また、11年第1週からこれまでに報告された累積報告数は20万620人で、男性が10万4,659人(52.2%)、女性が9万5,961人(47.8%)と男性がやや多い。この調査は小児科の報告に基づいて行われており、年齢群別の報告数では、5歳以下が全体の85%以上を占めている。
同週報では、水痘を「通常は小児期に好発する予後良好な疾患」としながらも、合併症には敗血症を含む最近の二次感染、髄膜脳炎、小脳失調、肺炎、肝炎などがあり、成人では重症化することも多いと警告している。また、免疫抑制状態にある人にとっては致死的な影響があるほか、自然感染で治癒した場合、約20%の人が年齢を経て帯状疱疹(ほうしん)を発症する可能性があることも示されている。
さらに、水痘ワクチンが世界に先駆けて日本で開発されたにもかかわらず、予防接種法で「任意接種」に位置付けられているため、接種率が低いことも指摘。実際の接種率は20~30%との報告もあり、そうした状況を打開するための多価ワクチンの開発も進められている。同週報では、「国内におけるまん延状況をコントロールするには程遠いと言わざるを得ない」とのコメントも記されている。
米国では四種混合+肺炎球菌ワクチンの臨床試験も
一方、米国では日本で開発された水痘ワクチンの接種を1995年からは1回、06年からは2回、小児の定期接種プログラムに組み入れており、現在では90%以上の接種率を維持している。

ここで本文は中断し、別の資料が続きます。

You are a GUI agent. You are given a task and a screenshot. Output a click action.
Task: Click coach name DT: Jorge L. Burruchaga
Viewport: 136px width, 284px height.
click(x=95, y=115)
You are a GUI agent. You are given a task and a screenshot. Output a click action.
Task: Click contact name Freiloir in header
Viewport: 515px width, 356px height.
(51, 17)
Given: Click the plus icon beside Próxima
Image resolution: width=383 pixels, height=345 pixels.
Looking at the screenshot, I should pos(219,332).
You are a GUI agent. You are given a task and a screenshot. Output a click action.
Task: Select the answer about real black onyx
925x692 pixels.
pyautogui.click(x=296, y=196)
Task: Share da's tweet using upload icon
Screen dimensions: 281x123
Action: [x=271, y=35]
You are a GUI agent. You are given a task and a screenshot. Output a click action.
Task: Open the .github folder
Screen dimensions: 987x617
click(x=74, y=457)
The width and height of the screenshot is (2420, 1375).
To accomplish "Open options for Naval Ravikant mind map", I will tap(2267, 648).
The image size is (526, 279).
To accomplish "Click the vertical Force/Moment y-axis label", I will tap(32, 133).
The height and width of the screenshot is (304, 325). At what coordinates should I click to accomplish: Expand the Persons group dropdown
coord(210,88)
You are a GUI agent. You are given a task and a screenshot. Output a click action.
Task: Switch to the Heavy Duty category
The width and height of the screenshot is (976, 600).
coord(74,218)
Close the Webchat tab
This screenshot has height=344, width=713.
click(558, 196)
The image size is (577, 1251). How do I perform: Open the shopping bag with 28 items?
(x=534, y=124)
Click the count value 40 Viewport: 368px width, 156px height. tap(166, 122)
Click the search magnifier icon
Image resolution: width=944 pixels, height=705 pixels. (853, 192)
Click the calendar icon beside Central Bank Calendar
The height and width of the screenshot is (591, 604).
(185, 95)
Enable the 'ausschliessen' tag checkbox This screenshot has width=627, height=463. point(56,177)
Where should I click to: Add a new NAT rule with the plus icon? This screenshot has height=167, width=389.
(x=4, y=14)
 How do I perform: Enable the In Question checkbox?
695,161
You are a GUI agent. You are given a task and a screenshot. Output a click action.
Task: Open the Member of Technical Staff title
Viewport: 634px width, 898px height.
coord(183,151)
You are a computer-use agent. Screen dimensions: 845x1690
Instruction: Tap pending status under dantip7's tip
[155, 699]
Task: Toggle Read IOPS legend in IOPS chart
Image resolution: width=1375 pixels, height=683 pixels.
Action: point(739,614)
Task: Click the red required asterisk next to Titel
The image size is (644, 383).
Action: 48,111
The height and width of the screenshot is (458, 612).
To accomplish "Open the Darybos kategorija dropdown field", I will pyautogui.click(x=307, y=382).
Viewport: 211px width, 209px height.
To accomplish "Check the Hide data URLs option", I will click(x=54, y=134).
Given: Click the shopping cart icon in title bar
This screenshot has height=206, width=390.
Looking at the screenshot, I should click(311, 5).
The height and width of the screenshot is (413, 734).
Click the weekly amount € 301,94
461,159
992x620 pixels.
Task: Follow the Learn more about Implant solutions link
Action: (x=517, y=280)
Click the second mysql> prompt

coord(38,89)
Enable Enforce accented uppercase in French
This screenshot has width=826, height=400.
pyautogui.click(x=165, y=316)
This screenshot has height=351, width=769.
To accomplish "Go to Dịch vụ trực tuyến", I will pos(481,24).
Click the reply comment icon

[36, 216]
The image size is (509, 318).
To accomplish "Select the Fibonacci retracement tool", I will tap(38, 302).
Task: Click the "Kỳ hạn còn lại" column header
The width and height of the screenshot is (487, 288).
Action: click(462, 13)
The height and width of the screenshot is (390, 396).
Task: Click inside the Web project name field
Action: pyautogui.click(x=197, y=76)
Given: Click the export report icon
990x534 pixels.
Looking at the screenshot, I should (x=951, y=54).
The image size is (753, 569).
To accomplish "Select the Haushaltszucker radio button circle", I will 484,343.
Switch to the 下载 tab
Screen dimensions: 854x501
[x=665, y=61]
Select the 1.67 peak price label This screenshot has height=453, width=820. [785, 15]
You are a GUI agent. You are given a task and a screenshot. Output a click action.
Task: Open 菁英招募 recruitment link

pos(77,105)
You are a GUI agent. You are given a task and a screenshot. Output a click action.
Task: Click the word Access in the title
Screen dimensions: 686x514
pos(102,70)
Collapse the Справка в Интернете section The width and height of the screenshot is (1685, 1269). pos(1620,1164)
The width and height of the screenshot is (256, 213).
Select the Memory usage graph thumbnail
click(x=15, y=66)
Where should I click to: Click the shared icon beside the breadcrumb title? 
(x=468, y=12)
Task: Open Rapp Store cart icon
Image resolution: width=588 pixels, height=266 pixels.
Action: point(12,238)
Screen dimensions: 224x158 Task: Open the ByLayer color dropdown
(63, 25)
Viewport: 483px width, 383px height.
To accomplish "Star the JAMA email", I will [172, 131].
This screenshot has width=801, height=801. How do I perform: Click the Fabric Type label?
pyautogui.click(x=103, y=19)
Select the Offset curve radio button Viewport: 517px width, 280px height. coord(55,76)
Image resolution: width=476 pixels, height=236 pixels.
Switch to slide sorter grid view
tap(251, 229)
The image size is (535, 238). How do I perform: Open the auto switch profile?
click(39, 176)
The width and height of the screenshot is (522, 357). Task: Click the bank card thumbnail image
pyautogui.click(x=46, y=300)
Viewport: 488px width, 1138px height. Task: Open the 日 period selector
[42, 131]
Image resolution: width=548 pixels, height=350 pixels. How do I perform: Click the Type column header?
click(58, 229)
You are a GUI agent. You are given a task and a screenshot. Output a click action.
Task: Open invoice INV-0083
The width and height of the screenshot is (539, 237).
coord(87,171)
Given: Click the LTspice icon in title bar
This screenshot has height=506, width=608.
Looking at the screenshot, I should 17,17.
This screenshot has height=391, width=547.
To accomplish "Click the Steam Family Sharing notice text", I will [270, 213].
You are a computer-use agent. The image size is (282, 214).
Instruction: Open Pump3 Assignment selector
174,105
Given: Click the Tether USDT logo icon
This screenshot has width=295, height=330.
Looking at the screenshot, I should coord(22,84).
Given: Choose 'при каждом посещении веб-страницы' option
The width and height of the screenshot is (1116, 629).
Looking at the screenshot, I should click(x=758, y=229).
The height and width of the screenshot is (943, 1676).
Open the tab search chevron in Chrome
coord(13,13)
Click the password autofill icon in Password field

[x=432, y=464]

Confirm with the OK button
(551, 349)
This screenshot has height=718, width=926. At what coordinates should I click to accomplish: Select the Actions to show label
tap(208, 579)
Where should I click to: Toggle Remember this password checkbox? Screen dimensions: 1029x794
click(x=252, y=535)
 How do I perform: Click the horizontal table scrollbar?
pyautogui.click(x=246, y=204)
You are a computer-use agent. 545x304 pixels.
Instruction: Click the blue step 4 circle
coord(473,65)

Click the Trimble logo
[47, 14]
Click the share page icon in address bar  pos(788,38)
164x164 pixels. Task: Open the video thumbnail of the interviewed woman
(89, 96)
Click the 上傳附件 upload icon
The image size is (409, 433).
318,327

それに伴い、全年齢で水痘関連死を制圧したことや、定期接種対象外の乳児における水痘合併症発生率が低下するなどの効果も報告された(「Pediatrics」2011; 128: 1071-1077)。
また同時期に、1歳から1歳半の子供を対象とした、現在米国で用いられているムンプス(おたふく風邪)・麻疹(ましん=はしか)・風疹(ふうしん=三日ばしか)・水痘の四種混合(MMRV)ワクチンに肺炎球菌7価ワクチンを加えた五種混合ワクチンの臨床試験に関する成績も報告されている(「Pediatrics」2011; 128: e1387-1394)。